# Input material
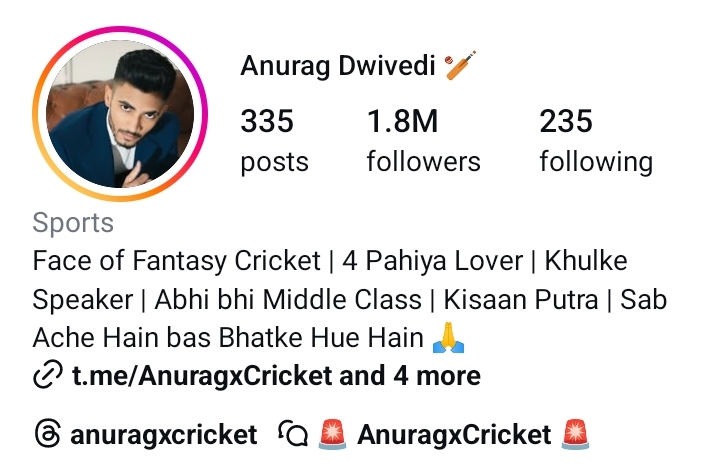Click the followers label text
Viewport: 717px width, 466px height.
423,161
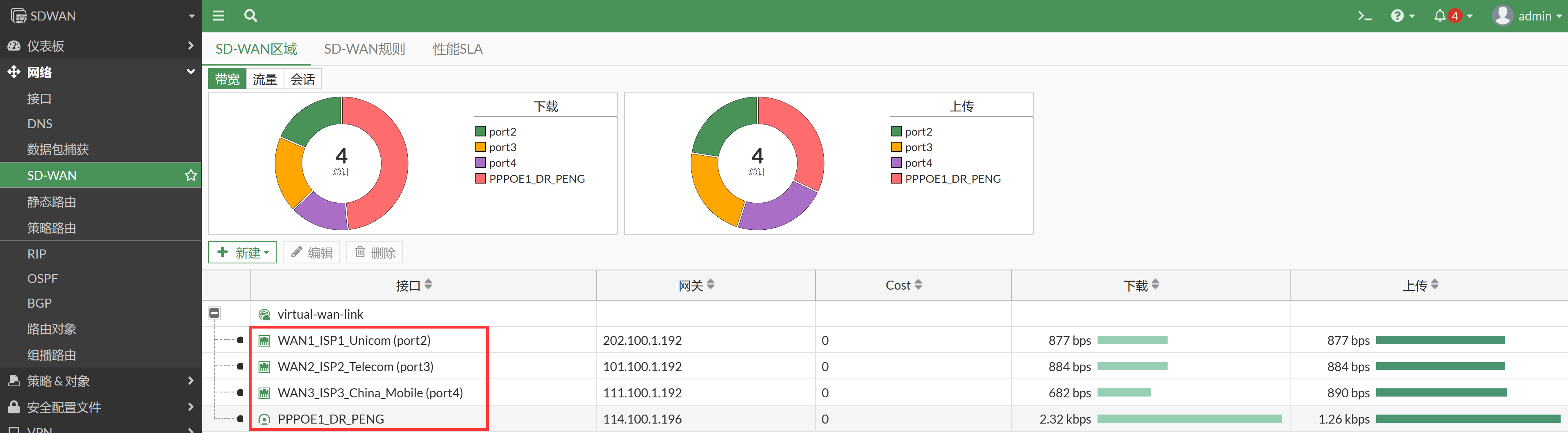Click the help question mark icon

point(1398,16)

* * *

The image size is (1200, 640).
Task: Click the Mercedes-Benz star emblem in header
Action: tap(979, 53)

* * *

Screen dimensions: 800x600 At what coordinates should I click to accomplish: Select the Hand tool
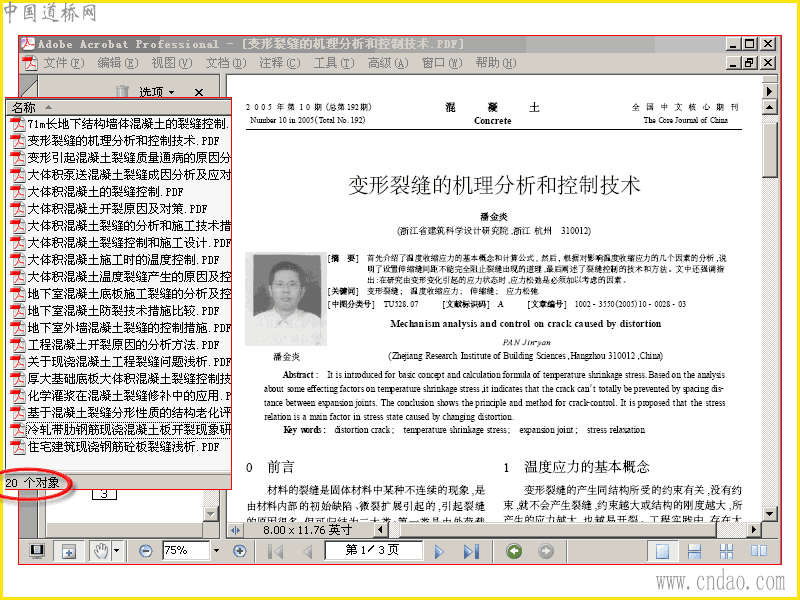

# Stated problem
Update the entries starting at the line containing "The image size is (1200, 640)." and ending at the line containing "Action: tap(979, 53)", replacing "star emblem" with "logo" and leaving everything else unchanged. Return only those lines.

# Result below
The image size is (1200, 640).
Task: Click the Mercedes-Benz logo in header
Action: tap(979, 53)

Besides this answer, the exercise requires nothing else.